3PL Partnerships: From Tactical to Strategic

It was déjà vu all over again as I sorted through the responses to this year’s Top 10 3PL Excellence Awards survey and 3PL Perspectives research. Like last year, and the year before, and the year before that, a sizable percentage of survey respondents said they select logistics partners based on their ability to secure trucking capacity on demand, and get services at the lowest price: "Give me loads when I need them, and don’t charge me a lot." Capacity concerns and cost savings still drive this approach, despite 3PL investments in technology, resources, and connections.

But, one new pattern emerged this year. Many more survey respondents than in past years said they were beginning to forge collaborative, strategic relationships with their 3PLs—not just tapping them for brokerage services, but actually moving away from "provider only" to a fuller logistics partnership.

We didn’t ask this specific question on our research survey, so it is hard to identify what is motivating this shift. It could be the economy, with more companies focused on reducing total logistics costs as opposed to reducing just the transport portion. Inbound Logistics readers certainly know that practicing demand-driven logistics to better match supply to demand signals will accomplish that. Undertaking an inbound logistics approach, however, is ultimately more complicated than managing outbound transport spend only. Relying on logistics providers to accomplish that philosophy shift requires drawing on more than their brokerage capabilities.


Another motivaton could be a quest for professional excellence, especially in today’s job market. Most logistics and supply chain practitioners strive to do the best they can for their companies, and be the best they can for professional development reasons.

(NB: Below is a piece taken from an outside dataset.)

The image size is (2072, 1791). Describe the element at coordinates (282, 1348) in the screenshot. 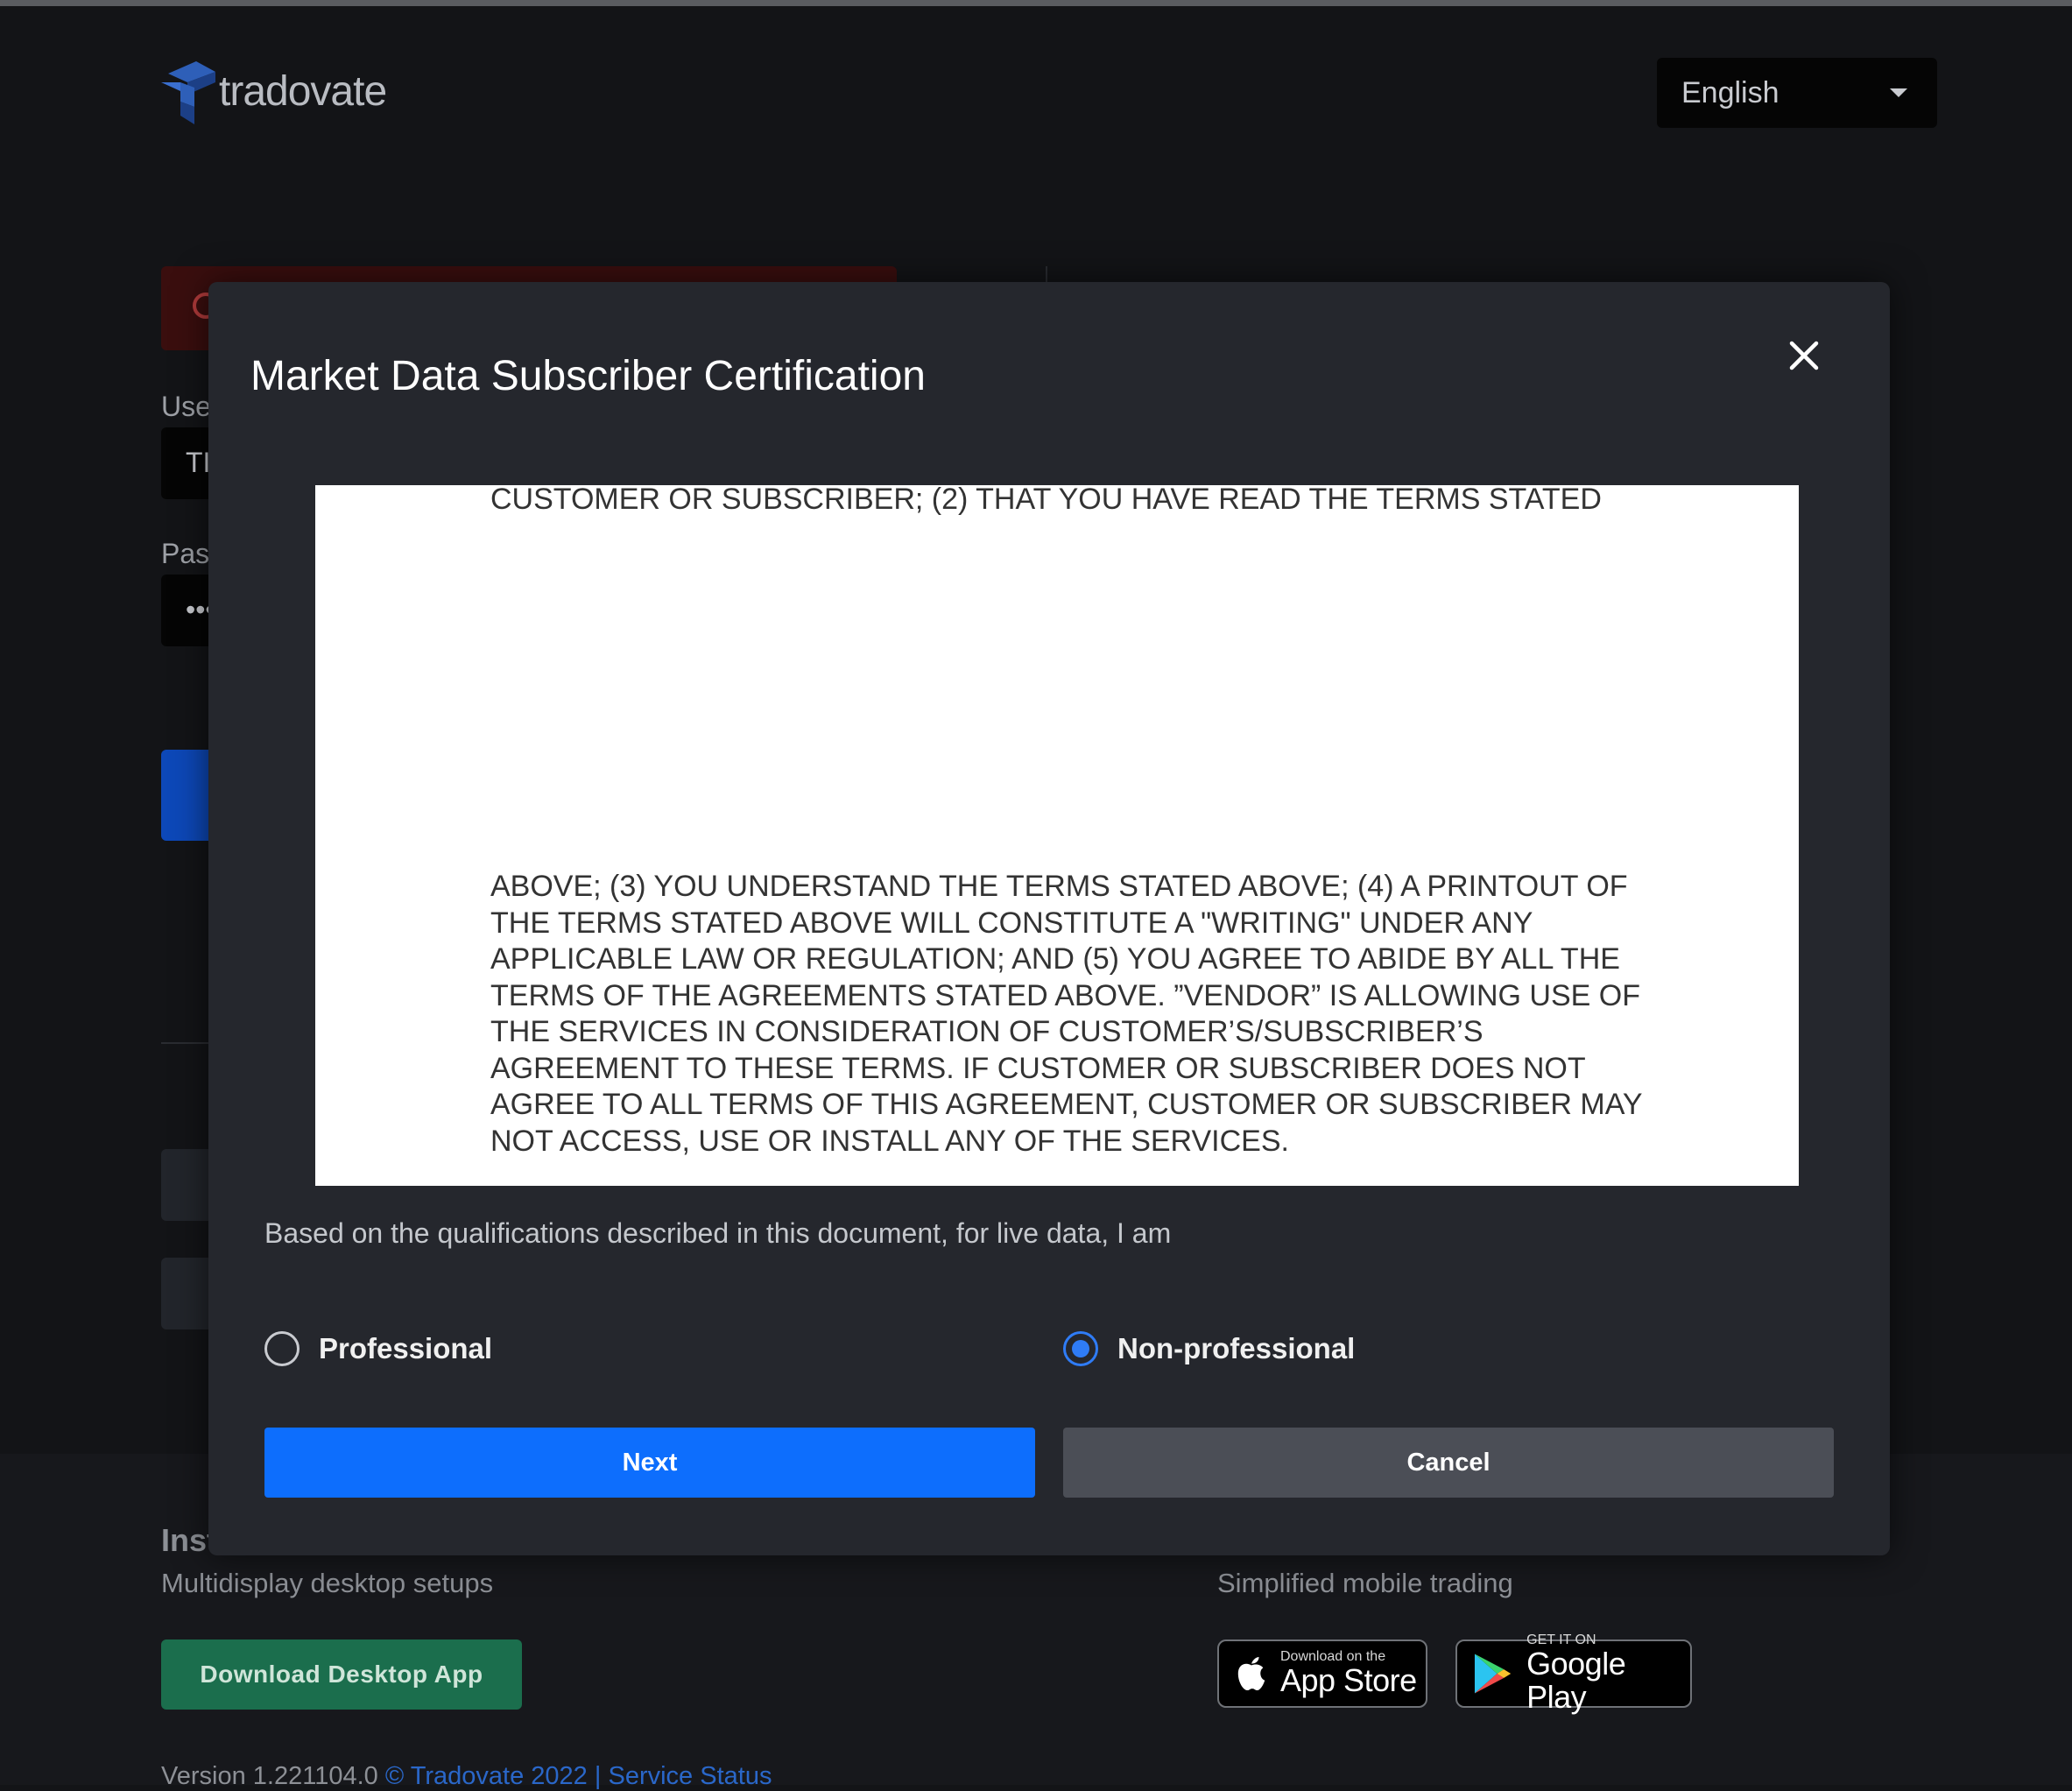

I see `professional-radio` at that location.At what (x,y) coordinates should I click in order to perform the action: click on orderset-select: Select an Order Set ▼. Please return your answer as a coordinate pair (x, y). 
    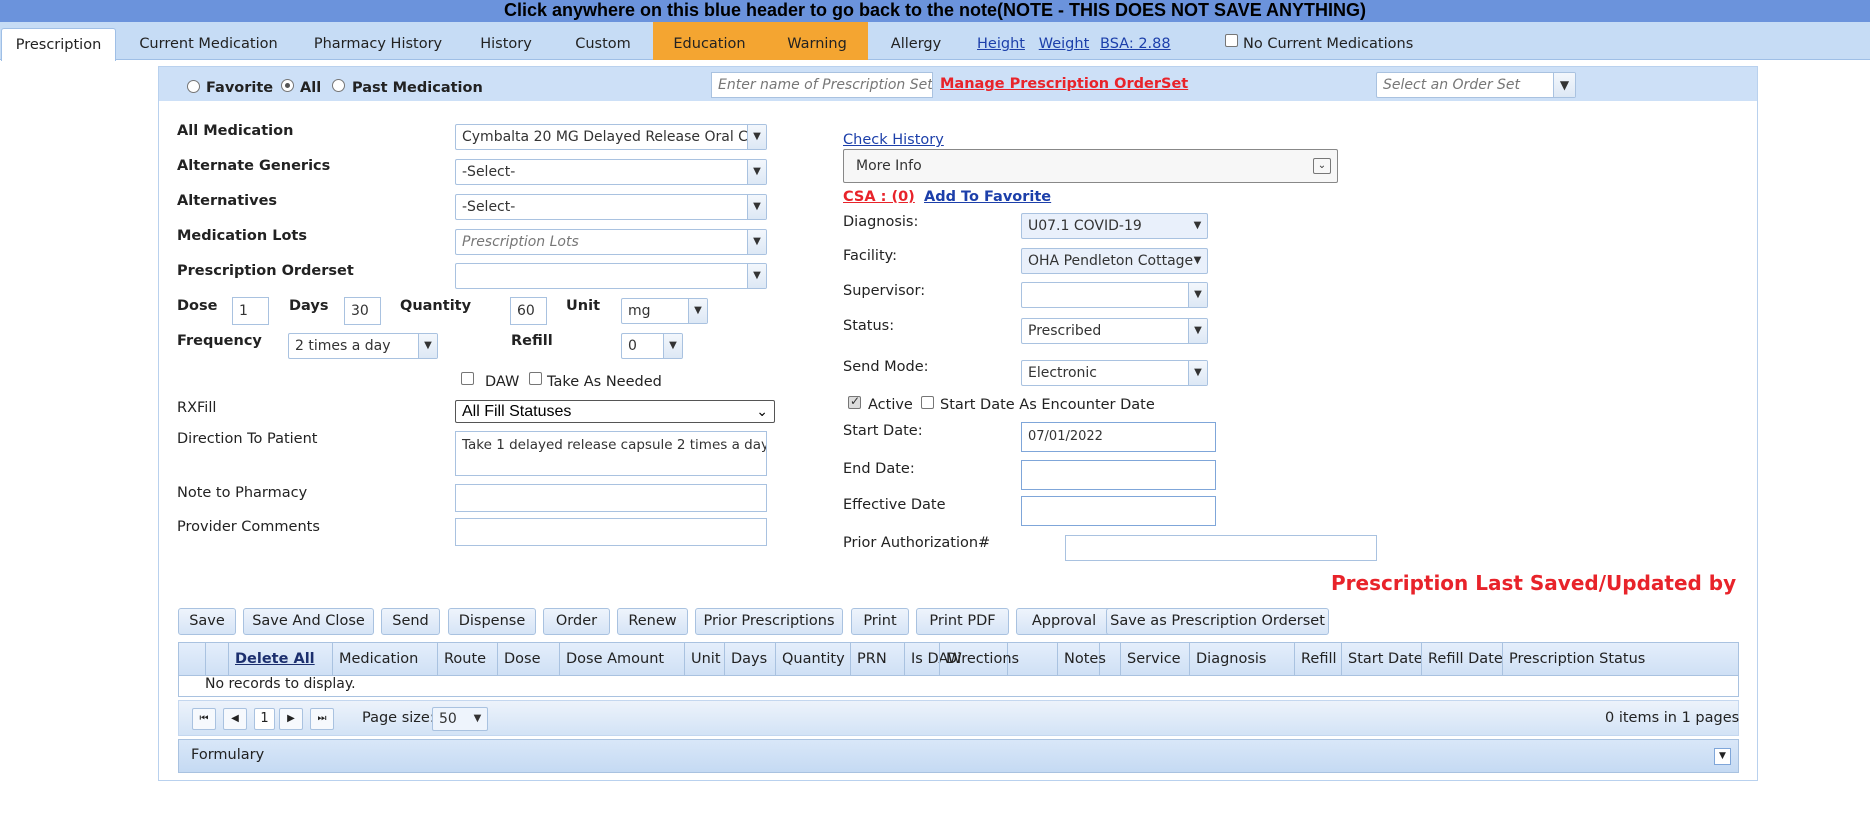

The career advancement resources Inbound Logistics produces always generate lots of reader involvement, indicating that they want to be up on the latest trends and practices to help them excel at their profession. Is there a connection between job excellence and using a broader range of 3PL services?

Suppose you are someone who engages in a Mitty-esque dream about being the world’s best supply chain or logistics practitioner, to save the most for your company, and, in so doing, keep your career on track, and your job secure. How do you make that dream real? Even if you are the most proficient practitioner, there are some limits you can’t go beyond. You can be limited by your company’s structure, available resources, management buy-in, and other business realities.

Even if you are on a quest to be the best, few companies and fewer practitioners have the time, authority, or resources to tear down functional silos, build extra-enterprise technology, establish alliances for capacity sharing and cost savings, position seasonal scalability, stage global logistics and supply chain infrastructure, and more. But if you use your third-party logistics partners for more than brokerage—not just as tactical providers, but as strategic partners—a whole new world of logistics excellence and accomplishments could open up to you.

This 3PL issue offers insight into how to make that happen.